Very few people will ever need all the recommended software; for most people it makes much more sense to download the standard image, either 32 or 64 bit, and just use the Recommended Software app to install what they actually want.
john
hummm…
I’m sad to see no LXQt rebase…
everything else is just fine!
Raspberry Pi Staff Simon Long — post author
We don’t use LXQt, and we aren’t planning to move to it. It would be a huge amount of work for very little benefit over the well-tried and tested LXDE which does everything we need it to.
MW
If you desire LXQt Desktop Environment, there is no reason why you couldn’t install it yourself, preferably on Raspberry Pi OS Lite:
https://wiki.debian.org/LXQt
Vu
What? The new network manager is enable automatic after update and reboot? I lost remote access to to my oversea device now, can’t config any more…..

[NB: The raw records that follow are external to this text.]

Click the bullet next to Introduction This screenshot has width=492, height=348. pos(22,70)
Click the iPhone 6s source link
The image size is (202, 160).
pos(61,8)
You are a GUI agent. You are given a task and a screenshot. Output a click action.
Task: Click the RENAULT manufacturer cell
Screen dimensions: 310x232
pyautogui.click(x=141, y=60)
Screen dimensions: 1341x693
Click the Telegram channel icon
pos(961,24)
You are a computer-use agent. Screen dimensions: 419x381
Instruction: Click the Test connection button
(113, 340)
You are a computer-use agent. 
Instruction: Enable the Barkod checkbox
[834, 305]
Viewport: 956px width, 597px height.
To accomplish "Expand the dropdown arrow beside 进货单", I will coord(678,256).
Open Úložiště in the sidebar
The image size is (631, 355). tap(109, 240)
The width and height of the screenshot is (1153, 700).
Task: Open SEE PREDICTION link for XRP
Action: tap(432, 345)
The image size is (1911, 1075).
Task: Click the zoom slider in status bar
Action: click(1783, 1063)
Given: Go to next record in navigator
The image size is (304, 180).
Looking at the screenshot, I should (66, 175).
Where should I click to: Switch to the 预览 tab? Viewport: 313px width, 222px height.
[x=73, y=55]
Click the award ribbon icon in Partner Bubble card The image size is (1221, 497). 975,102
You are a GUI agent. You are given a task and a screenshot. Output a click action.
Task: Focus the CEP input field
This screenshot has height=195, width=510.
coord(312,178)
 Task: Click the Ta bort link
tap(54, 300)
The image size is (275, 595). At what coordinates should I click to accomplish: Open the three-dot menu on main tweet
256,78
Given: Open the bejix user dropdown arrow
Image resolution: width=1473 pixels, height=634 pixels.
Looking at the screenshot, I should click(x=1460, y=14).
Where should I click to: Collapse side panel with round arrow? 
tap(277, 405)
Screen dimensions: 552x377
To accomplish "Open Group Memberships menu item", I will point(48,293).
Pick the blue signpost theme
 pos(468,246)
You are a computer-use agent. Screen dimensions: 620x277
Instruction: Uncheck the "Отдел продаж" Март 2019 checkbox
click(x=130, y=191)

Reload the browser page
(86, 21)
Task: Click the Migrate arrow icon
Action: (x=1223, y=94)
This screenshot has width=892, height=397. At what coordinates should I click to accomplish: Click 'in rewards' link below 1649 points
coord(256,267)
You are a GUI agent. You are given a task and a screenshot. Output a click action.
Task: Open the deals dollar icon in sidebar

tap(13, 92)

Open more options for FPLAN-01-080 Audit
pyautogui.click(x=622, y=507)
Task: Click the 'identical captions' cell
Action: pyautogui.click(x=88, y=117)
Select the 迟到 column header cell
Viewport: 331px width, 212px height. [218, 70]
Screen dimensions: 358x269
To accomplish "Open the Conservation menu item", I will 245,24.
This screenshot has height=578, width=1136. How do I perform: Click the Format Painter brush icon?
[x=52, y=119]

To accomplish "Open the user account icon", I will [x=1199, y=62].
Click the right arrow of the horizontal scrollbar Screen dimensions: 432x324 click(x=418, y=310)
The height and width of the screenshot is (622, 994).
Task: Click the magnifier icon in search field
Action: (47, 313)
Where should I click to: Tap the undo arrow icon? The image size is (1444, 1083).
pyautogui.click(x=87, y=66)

My local device have no “wireless and wire network” icon in system tray after reboot. Pita now…
Raspberry Pi Staff Simon Long — post author
No, the new network manager is not automatically enabled. It will only be enabled if you go into raspi-config and enable it. Unless you have done that, then your system is still running exactly the same dhcdpcd as before.
Andrew
This is for Bullseye? I use my Pi exclusively headless through xRDP and the desktop was very slow, prompting me to revert to Buster. Has the situation changed at all?
Raspberry Pi Staff Simon Long — post author
Not with regards remote desktop speed on Bullseye. For remote desktop use via our preferred solution, VNC, we switch back from the mutter window manager to the older openbox – this improves speed significantly; you may want to try that.
Andrew
I find that VNC uses more resources than xRDP and VNC also echos the local logged in user which I find inconvenient, whereas RDP starts a new login session separate to the connected screen user.
However, I shall give it a try, thank you for the suggestion.
CV
Not sure how controversial this is but would it be possible to use just Ctrl+C/Ctrl+V everywhere, including the terminal, rather than Ctrl+Shift+C/Ctrl+Shift+V?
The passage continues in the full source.